Verilen metin –
▼
Aladağlar Torosların en güzel bölümüdür. Burada bir zirve var ki, Büyük Demirkazık (3756 mt) birkaç rotası bulunan insana adrenalin yaşatan emsalsiz bir dağdır. Buraya çıkmak için tırmanış ve iniş tekniklerini bilmek lazım, ben bunları pek bilmiyorum ama deli cesaretime sığınarak çıkmaya karar veriyorum. Zirve Dağcılık ve Doğa Sporları Kulübü Marmaris şubesinin organize ettiği bu faaliyete ben de katılmaya karar verdim. Rehber arkadaşım olan İzmir bölgesinden Murat AKAY. Faaliyete katılmak için arkadaşıma gerekli bilgileri bir ay önceden verdim. Bu faaliyet Aladağlar’da 7 günlük bir trans faaliyeti olup, ben sadece Büyük Demirkazık tırmanışına katılacağım.
Bu faaliyetten önce Türkiye Dağcılık Federasyonunun Isparta çandır bölgesinde organize ettiği ve 2-8 Temmuz 2011 dönemini kapsayan Temel dağcılık eğitimi yaz gelişim, eğitimine katılmak üzere bu bölgeye gidiyorum. Önce biraz buradan bahsedeyim. Bu eğitime Türkiye’nin değişik yörelerinden gelme 170 sporcu katılıyor. Kamp alanı 250 metre rakımlı yeşillikler arasında, arkası yalçın kayalarla çevrili son derece nemli ve Antalya iklimini andıran bir yapısı var. Eğitim kampı Göksu çayı kenarında ve yazılı kanyon diye tabir edilen milli parkın içerisindedir.7 gün boyunca burada eğitime tabi tutuluyoruz, kalabalıktan dolayı pek randımanlı olmasa da konsantre olan sporcu faydalanıyor. Eğitim hem teorik hem de pratik uygulamayı içeriyor. Emniyet alma kaya tırmanışı, ip inişi vs. eğitim bitiminde 08.07.2011 tarihinde Niğde iline varıyorum. Daha önce yerimi ayırttığım Niğde Öğretmen evine gidiyorum. Bir haftanın yorgunluğu ve kirini üstümden atmaya çalışıyorum.
▲
Görev 1 – Aladağlar yazısında "Aladağlar Torosların en" sözleriyle başlayıp "Demirkazık tırmanışına katılacağım." sözleriyle biten kısmı, "Büyük Demirkazık" yerine "Demirkazık Zirvesi" koyarak yeniden yaz.
Görev 2 – Aladağlar yazısında adı geçen bütün il adlarını, geçtikleri sırayla yaz.
Öğelerin Aladağlar yazısıyla hiçbir ilgisi yok.

[Toplanan veriler]
▼
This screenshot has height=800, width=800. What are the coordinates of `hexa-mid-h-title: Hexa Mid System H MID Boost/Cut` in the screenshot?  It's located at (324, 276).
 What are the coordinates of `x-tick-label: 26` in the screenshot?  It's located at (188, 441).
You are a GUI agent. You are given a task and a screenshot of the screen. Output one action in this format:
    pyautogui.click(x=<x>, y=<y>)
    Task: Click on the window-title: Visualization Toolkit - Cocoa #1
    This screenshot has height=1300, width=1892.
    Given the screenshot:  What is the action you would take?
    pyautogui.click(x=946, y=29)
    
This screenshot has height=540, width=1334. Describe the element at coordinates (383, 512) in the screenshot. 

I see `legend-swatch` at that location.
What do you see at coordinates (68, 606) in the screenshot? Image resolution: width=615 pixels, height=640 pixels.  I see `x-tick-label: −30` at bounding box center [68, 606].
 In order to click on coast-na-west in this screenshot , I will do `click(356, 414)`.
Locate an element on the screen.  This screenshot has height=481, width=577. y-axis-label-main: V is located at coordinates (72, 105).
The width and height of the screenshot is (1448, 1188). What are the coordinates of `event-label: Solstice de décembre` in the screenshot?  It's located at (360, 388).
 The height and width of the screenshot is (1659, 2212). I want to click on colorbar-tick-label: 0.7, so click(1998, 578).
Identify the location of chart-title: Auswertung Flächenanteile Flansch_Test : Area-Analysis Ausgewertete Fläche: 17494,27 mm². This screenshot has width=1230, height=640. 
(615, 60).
▲
Yanıt 1 –
Aladağlar Torosların en güzel bölümüdür. Burada bir zirve var ki, Demirkazık Zirvesi (3756 mt) birkaç rotası bulunan insana adrenalin yaşatan emsalsiz bir dağdır. Buraya çıkmak için tırmanış ve iniş tekniklerini bilmek lazım, ben bunları pek bilmiyorum ama deli cesaretime sığınarak çıkmaya karar veriyorum. Zirve Dağcılık ve Doğa Sporları Kulübü Marmaris şubesinin organize ettiği bu faaliyete ben de katılmaya karar verdim. Rehber arkadaşım olan İzmir bölgesinden Murat AKAY. Faaliyete katılmak için arkadaşıma gerekli bilgileri bir ay önceden verdim. Bu faaliyet Aladağlar’da 7 günlük bir trans faaliyeti olup, ben sadece Demirkazık Zirvesi tırmanışına katılacağım.

Yanıt 2 – İzmir, Isparta, Antalya, Niğde